ToolBox Tuesday: Drill Press

Welcome to this weeks edition of ToolBox Tuesday.  I am super excited to show you one of my newest tools, the Drill Press.  These guys make my life so much easier!  I have a lot of wrist pain and using a traditional drill is super hard on my wrists.  I finally spent the $100 and bought the bottom-of-the-line drill press from Lowes and couldn't be happier!  I don't have to wait for my Hubbs to drill for me now, I can do it myself :0)

Here is my dirty machine...disregard the mess behind the curtain :0)  I started with my two cleanest machines in previous weeks.  Eventually I will HAVE to clean the garage in order to continue this series.  

This is my little drill bit box.  I have a couple more specialty bits up on the shelf, but these are what I use on a daily basis.  The two weird looking things on top are, first, the long flat one, a butterfly bit, and the shorter thing, the chuck key that opens and closes the chuck that holds the drill bits.  Don't loose that chuck key!!!  If you do, they sell them at home improvement stores, but it is just easier not to loose yours.  As for the butterfly bits, they are great for drilling larger holes {cheaper than a traditional bit that wide} and they can drill down deep without getting stuck.

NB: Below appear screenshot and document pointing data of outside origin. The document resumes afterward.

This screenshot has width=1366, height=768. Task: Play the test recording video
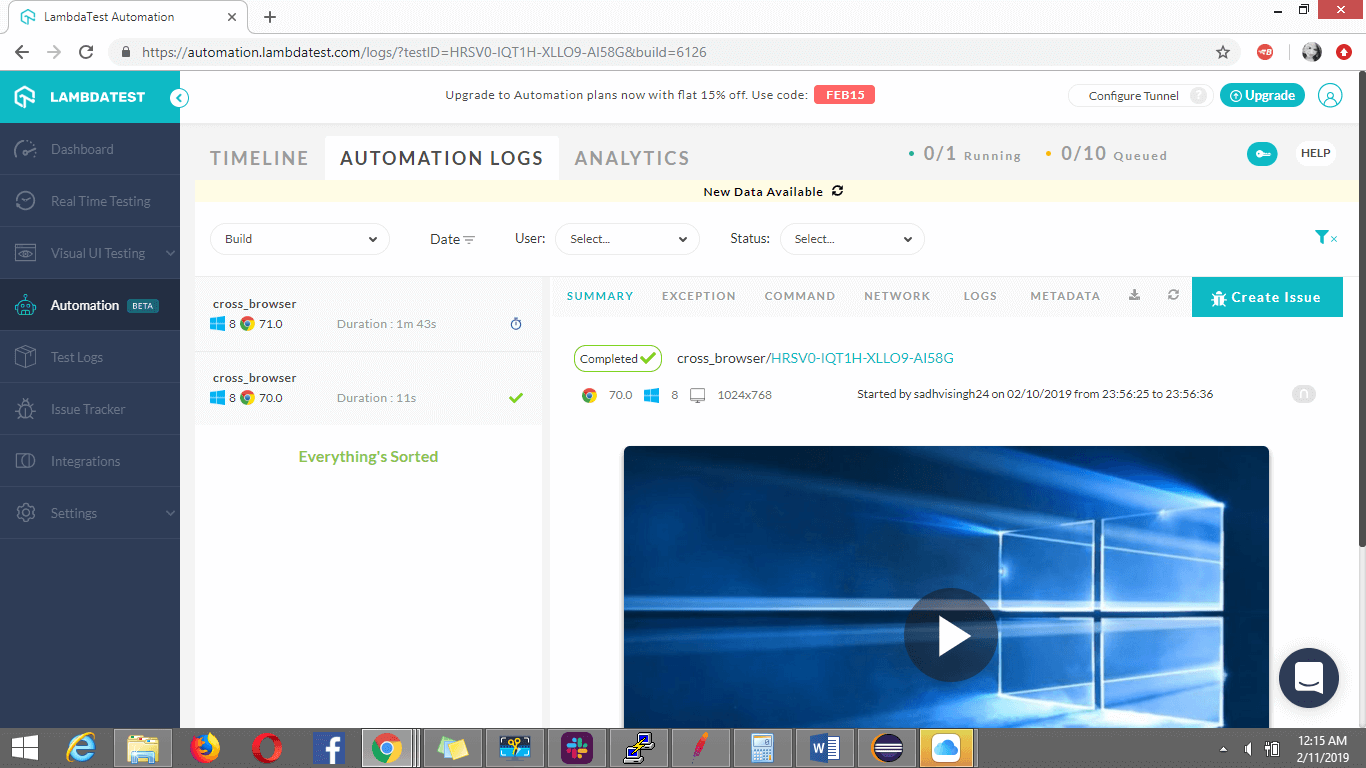tap(950, 636)

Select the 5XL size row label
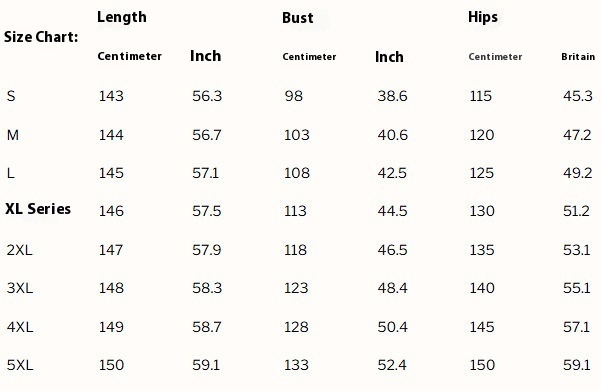(x=20, y=365)
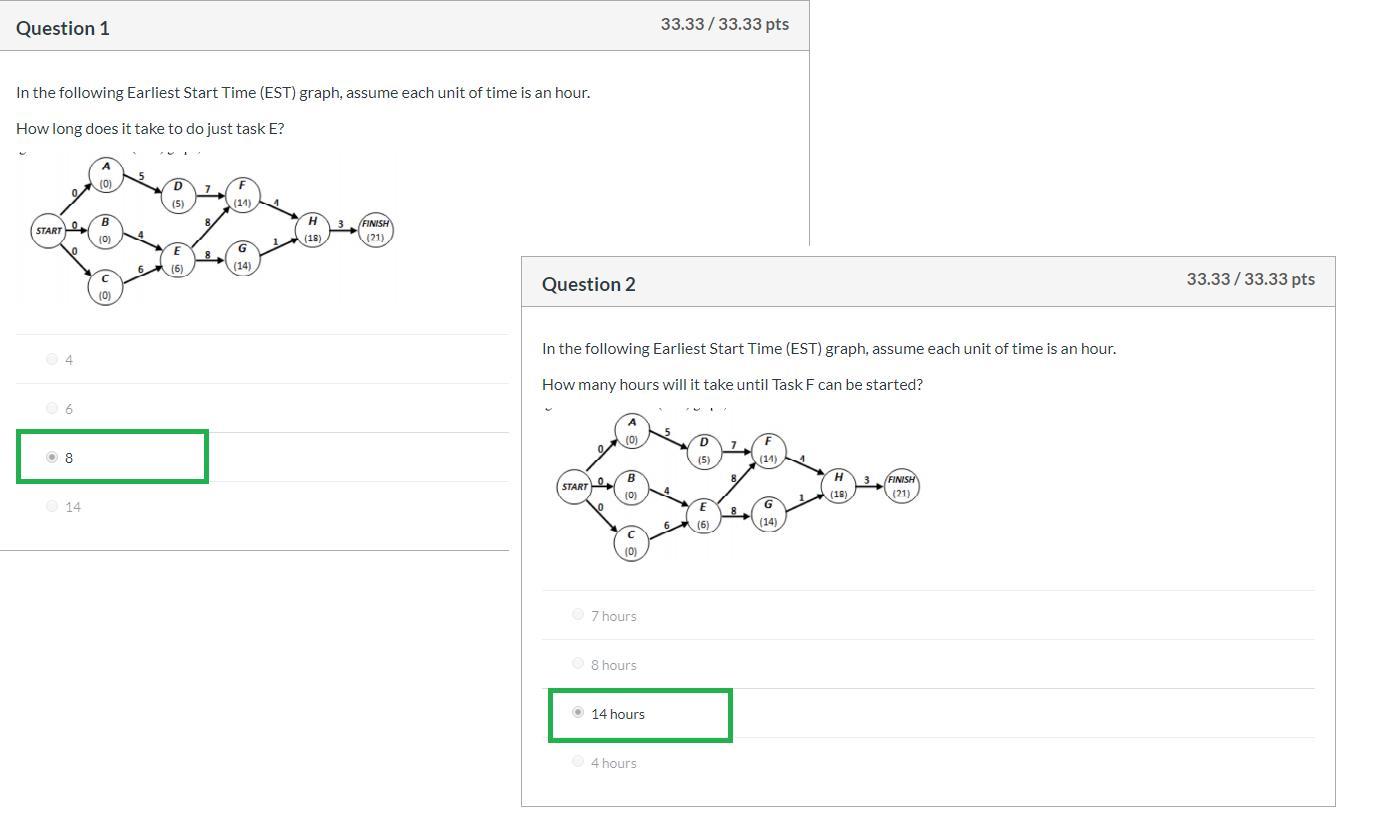Click node G in Question 2 graph
The height and width of the screenshot is (824, 1379).
point(768,513)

So when changing the bit, use the chuck key.  Stick the little part that pokes out into the hole in the chuck, then turn counter clock-wise with the brackets on the chuck key turning the brackets on the chuck.  Sometimes you have to use some strength to get it going.

With the drill bit out, this is what the chuck looks like.  Just like your regular drill, isn't it?  Turning that darker ring with all the pokie parts will make those three teeth open wider or smaller to accommodate whatever size drill bit you need to use.

Insert your desired bit, then use the chuck key to close the three teeth tightly around the bit, holding it in place.  You will need to turn the key clockwise to get it to tighten.


Ta-dah!

Now this turny thing here, with all the handles, is what makes the drill bit go up and down.  It is kinda fun to spin it and have the drill bit sink down into the wood.  My kids love to help when I am using this machine.  It is safe enough, once I have it all set up, that I can let them do it on their own if they want...and they usually do.

Once again, ignore the mess and tell no one you saw it...The first thing you need to know is how to move the table.  There are two levers behind the table that you use to move it.  The lever on the left side {you cannot see in this picture cause it is directly behind the machine}... 
looks like this.  You turn this lever to loosen the bolt that holds the table in place.

This handle on the right side is used to crank the table higher or lower.  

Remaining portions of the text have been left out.